### YOUR ASSIGNMENT
Pull every line with "tool" from the entries below.

#### DATA SUPPLIED

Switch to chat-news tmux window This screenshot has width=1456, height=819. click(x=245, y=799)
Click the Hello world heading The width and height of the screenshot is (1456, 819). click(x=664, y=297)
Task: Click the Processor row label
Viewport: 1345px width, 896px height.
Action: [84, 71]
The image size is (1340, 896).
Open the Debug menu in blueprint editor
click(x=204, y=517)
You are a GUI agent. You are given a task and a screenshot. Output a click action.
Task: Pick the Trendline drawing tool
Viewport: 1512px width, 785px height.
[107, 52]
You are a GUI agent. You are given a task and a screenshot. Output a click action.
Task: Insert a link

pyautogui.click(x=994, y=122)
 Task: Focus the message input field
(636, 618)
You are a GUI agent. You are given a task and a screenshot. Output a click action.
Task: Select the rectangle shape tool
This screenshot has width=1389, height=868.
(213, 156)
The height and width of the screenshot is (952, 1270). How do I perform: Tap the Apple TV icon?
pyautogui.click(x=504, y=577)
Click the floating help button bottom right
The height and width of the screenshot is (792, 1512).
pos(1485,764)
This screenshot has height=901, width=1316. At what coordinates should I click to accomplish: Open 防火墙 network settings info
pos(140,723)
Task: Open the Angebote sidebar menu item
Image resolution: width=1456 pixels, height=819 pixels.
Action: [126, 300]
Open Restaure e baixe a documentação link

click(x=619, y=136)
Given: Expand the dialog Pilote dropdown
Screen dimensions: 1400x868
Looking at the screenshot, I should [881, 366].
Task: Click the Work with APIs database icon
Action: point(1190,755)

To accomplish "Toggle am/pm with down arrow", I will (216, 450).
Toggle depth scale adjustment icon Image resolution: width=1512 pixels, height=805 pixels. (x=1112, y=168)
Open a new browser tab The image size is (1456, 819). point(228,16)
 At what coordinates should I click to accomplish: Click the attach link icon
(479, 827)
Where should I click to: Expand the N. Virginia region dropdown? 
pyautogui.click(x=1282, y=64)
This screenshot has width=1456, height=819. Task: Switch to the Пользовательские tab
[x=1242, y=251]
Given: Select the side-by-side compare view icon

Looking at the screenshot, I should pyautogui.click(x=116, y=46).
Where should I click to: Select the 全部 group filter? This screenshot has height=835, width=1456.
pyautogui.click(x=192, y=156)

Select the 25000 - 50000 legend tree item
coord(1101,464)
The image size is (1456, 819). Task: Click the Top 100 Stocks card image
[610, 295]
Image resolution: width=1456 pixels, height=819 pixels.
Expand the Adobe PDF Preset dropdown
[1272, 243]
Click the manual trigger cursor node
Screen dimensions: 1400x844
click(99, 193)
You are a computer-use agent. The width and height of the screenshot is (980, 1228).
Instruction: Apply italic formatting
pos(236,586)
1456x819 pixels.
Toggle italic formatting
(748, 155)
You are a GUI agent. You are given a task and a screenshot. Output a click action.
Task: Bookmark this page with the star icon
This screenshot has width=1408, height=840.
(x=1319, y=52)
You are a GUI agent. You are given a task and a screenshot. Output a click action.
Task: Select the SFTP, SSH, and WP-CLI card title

########

### OUTPUT FOR THIS EXERCISE
Task: Pick the Trendline drawing tool
Task: Select the rectangle shape tool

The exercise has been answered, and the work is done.